Remember shareware? In case you don’t, Eurogamer has an article on that very subject. Although I take issue with their point of view.
Reading the piece, you’d get the impression that PC gaming was a ghetto, and it was only the efforts of id Software, Apogee, and Epic Megagames that ushered in a golden era for 16-bit+ systems.
Somehow, they managed to overlook SSI’s AD&D games (and strategy games, for that matter); Sierra’s line of adventure games (though mentioned in passing in a snarky way); Origins Ultimas; and various products from Microprose, to name a few that come immediately to mind.
Of course, none of those was shareware. So what? There was a pretty healthy PC gaming scene already. The one game they mention that really mattered was Doom, and we’ve been inundated with shooters ever since.
Certainly, shareware had its place. But, a title or two aside, it really wasn’t as big as Eurogamer thinks it was. Unless all they really care about are action/platformer/arcade stuff, which would be a big oversight on their part.

















It was a bit of a ghetto. I mean, your examples, Scorpia, are incredibly nerdy and geeky.
I think what they’re saying is, really, that up until Wolf 3D people thought games like these were for kids or nerds.
I mean, for over a decade if you wanted to play a game you had to know how to mess around with AUTOEXEC.BAT and CONFIG.SYS files, know which memory managers to use and what options to enable…
For over a decade! PC gaming wasn’t dead back then, but no way in hell was it an industry. A hobby, maybe. One that supported a pretty small industry, most definitely, and made some pretty goddamn good games. But a hobby.
Compare that with gaming today. There is a small core of “hard-core” people who spend an incredible fortune every 18 months or less to keep up with the latest cutting edge, but behind them we have casual players, indie gamers, old school gamers, amateur game designers, modders and the like.
It’s gotten so big that you and I don’t know 80 percent of the field. No one does, and no one expects to.
And yet you know you’re ‘hardcore olbie’ if you remember Kingdom of Kroz and Duke Nukem and Commander Keen and Wolf 3D. It’s gotten to the point where remembering Doom marks you out as an old gamer.
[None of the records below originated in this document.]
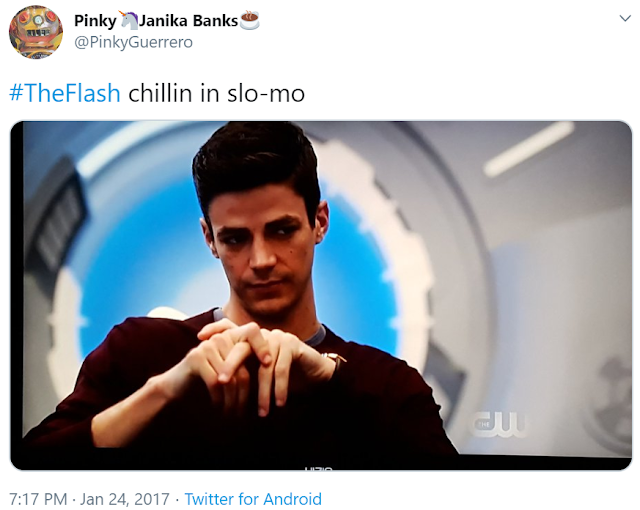Screen dimensions: 640x510
Task: Click the 7:17 PM timestamp
Action: point(38,499)
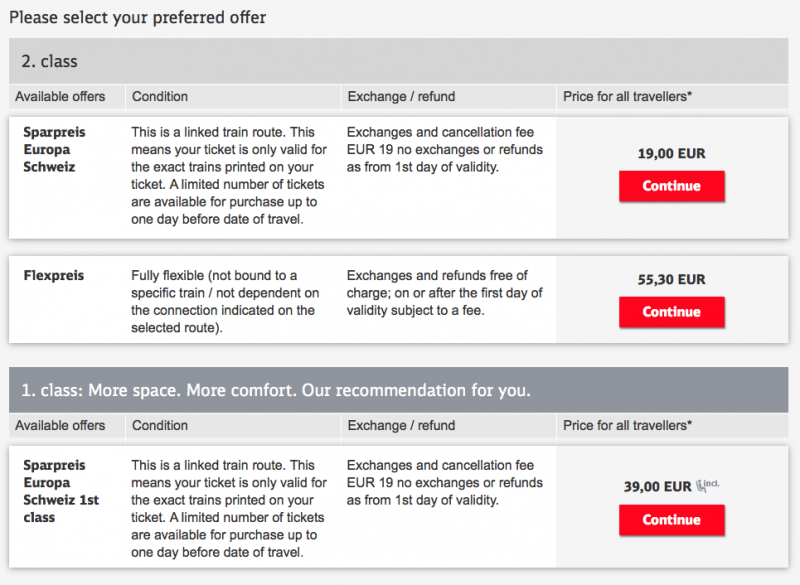Click the 1. class recommendation header bar
Image resolution: width=800 pixels, height=585 pixels.
click(x=398, y=390)
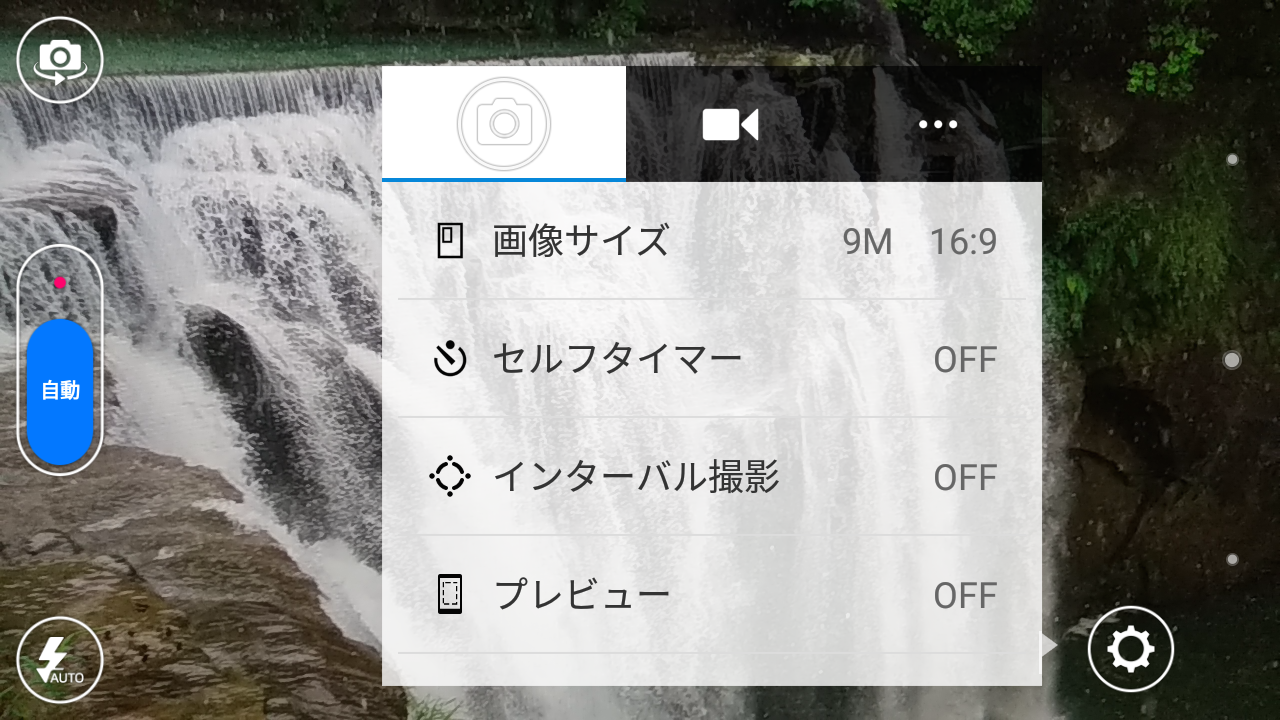Toggle the インターバル撮影 OFF value
Viewport: 1280px width, 720px height.
pyautogui.click(x=964, y=478)
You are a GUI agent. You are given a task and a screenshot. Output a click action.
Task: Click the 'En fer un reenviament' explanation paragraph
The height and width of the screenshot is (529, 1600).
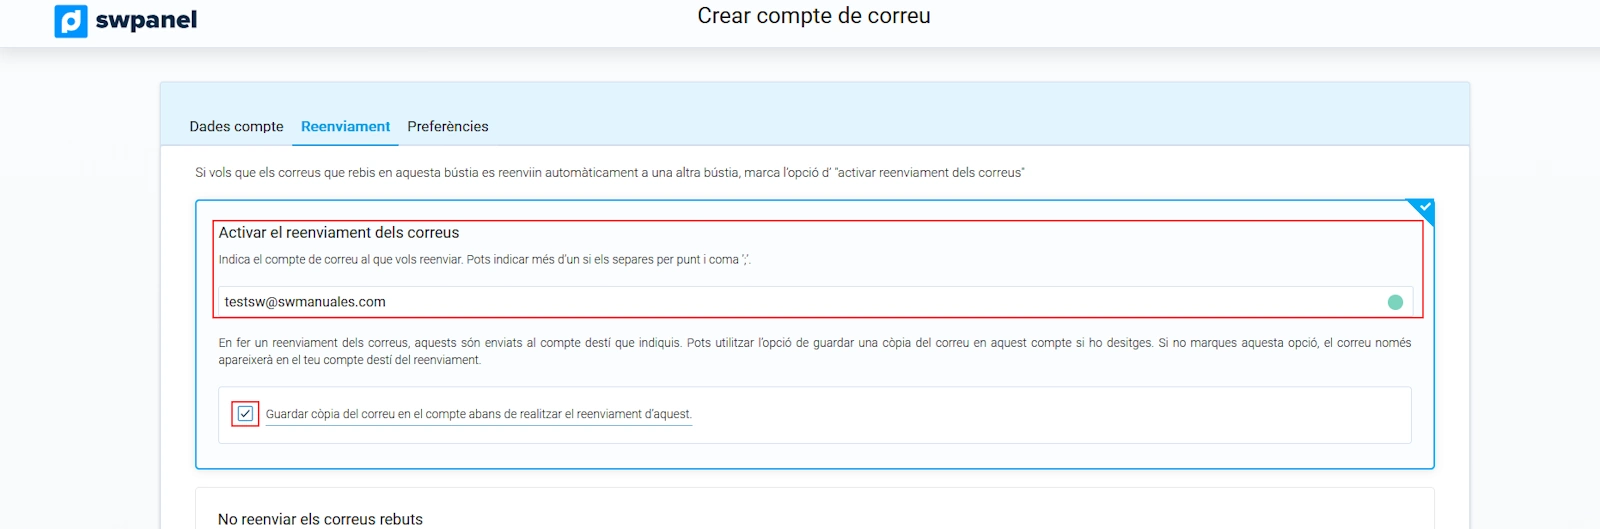(x=814, y=351)
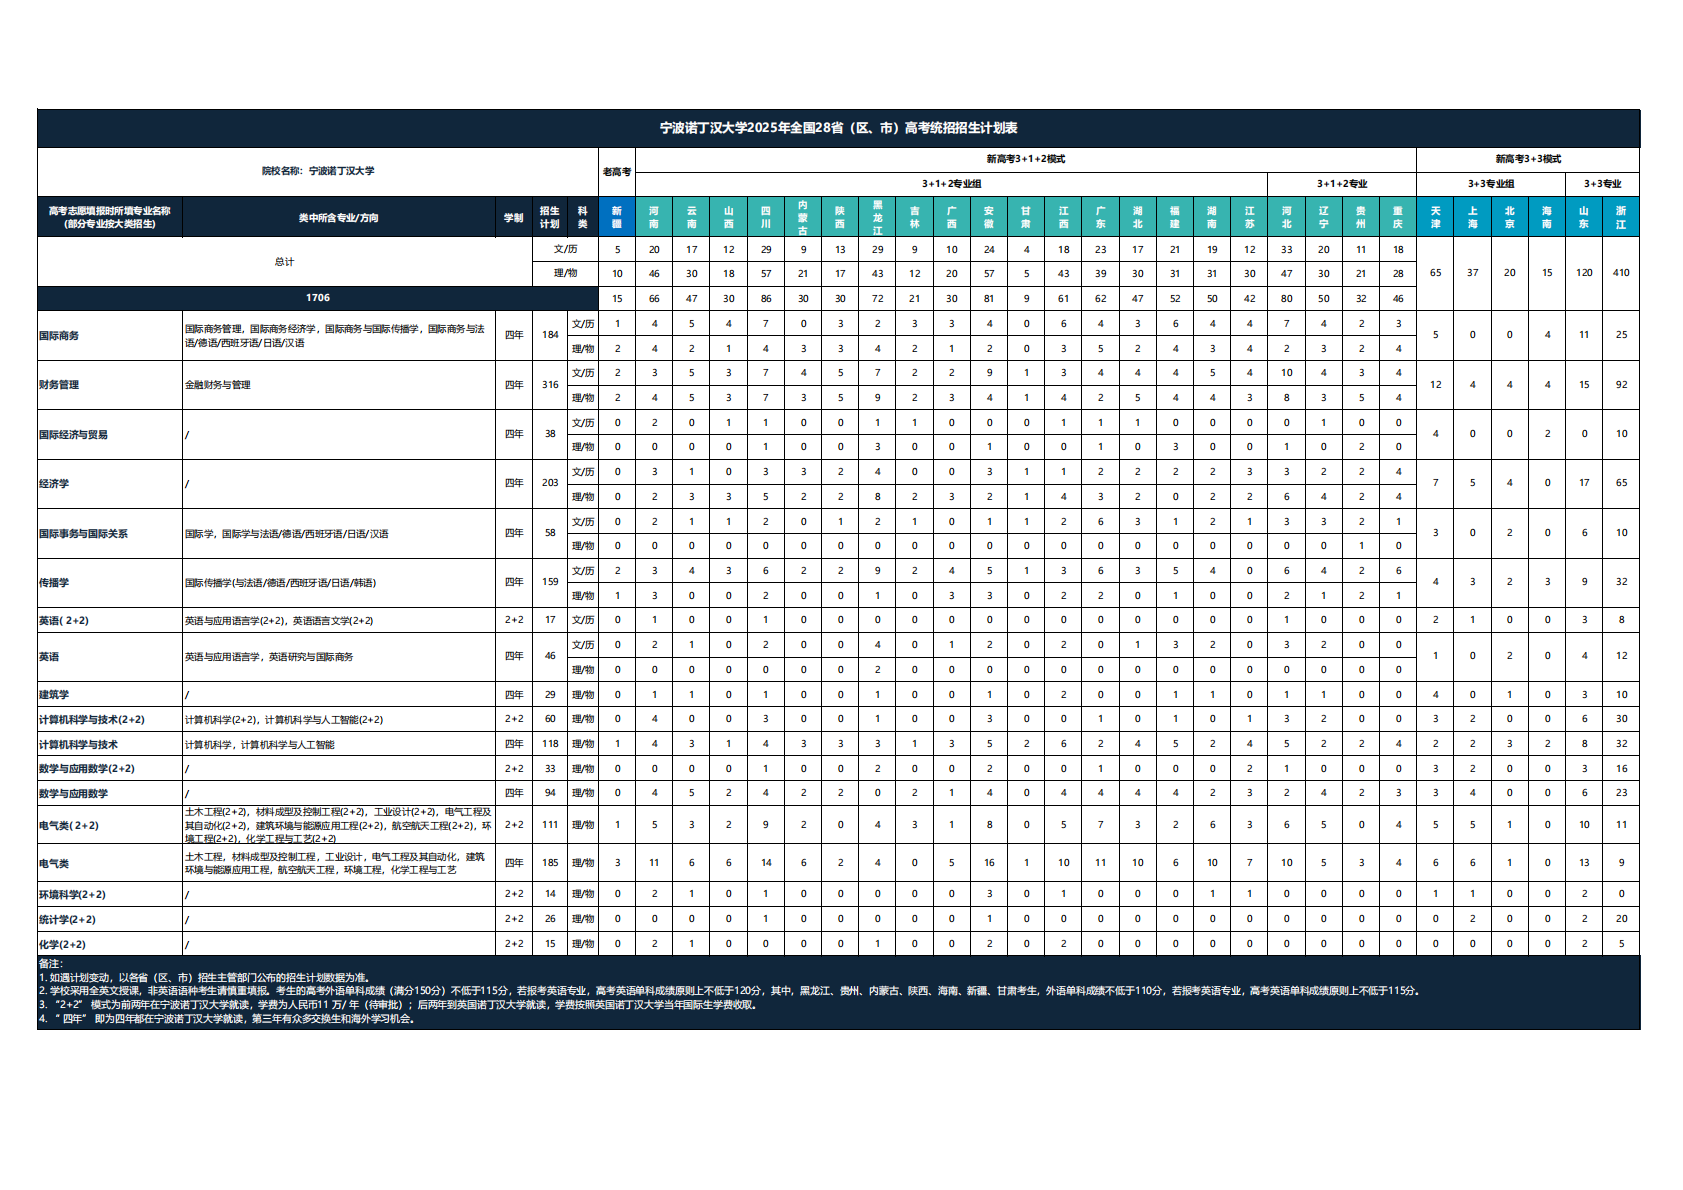1683x1190 pixels.
Task: Click the table title 宁波诺丁汉大学2025年 banner
Action: (x=838, y=128)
So they don’t focus on the early days. You’re right in saying that back in those days, the hobby had a rich community and tradition that produced incredible, wonderful games — games that people are still discovering to this day, that modern games still haven’t grokked yet.
But ghetto? Indeed it was.
It had to be an awful big ghetto, then, T-boy. I can remember when Electronics Boutique (back when it was called that, sometimes I forget to call it “EB Games”) was lined wall to wall with PC games and there were 3 around my city.
Now I admit I don’t know what percentage of people where there buying Printshop or Lotus 1-2-3. Maybe there were so many stores because of the business community. But I think alot of it was games.
what was the time frame that eurogames is talking about?
i was in europe till late 85 and the market for games was abysmal. If i’d not had stateside access gaming would have been none existent.
SO they may be taking about the euro scene where shareware might have played a bigger factor then it did in the western hemisphere.
after all their name is EUROgamer.
time frame was up to 93. so end of 85-93 i have no personnel knowledge of gaming software availability.
I do remember some Euro folks having issues with getting some software in 90 or 92 where they asked friends in the US to help out. but that was more of US version out now, and they didn’t want to wait X months for the euro version.
I believe that he got the cause wrong. Shareware might have played a part, but it was just a minor role. I believe the real reason is that the PC finally caught up to the rest of the playing field.
All of the games Scorpia mentioned such as the SSI and Sierra games were available on the Amiga which had built in stereo sound vs the PCs internal beeper, 32 color graphics vs EGA’s 16 or CGA’s 4, and no need to worry about tweaking autoexec/config or memory management. About the time that the 386 came out was when PC gaming started catching up. You could buy an Adlib or Sound Blaster and VGA graphics became the standard. I mainly gamed on the Amiga or Atari ST from the mid-80s to early 90s because the gaming experience on a PC was terrible in comparison and the costs were doubled and tripled and even then you had to shell out more for a sound card and EGA card, the equivalents of which came standard on an Amiga or Atari ST.
I think Coyote has the best rebuttal to T-Boy’s remarks:
Shareware and the Golden Age of PC Games
Xian, I dunno. Having had a PC beginning with the 286, can’t say I recall my experiences were bad (aside from the few games in - gak - CGA).
Doom was the first game where you could set someone with no prior gaming experience to sit down and they would immediately “get” it. Most other games involved long conversation with phrases like “so that little thing is me?” and “what’s HP again?” It was all abstract conventions that were hard to explain to someone that really wasn’t otherwise motivated. In Doom they were like, “ok, I’m in a hall and I’ve got a gun, how do I move?”
It was that immediately accessible non-iconic view of the world that made Doom so significant.
Barg, that wasn’t the only one (Doom). See today’s post for details.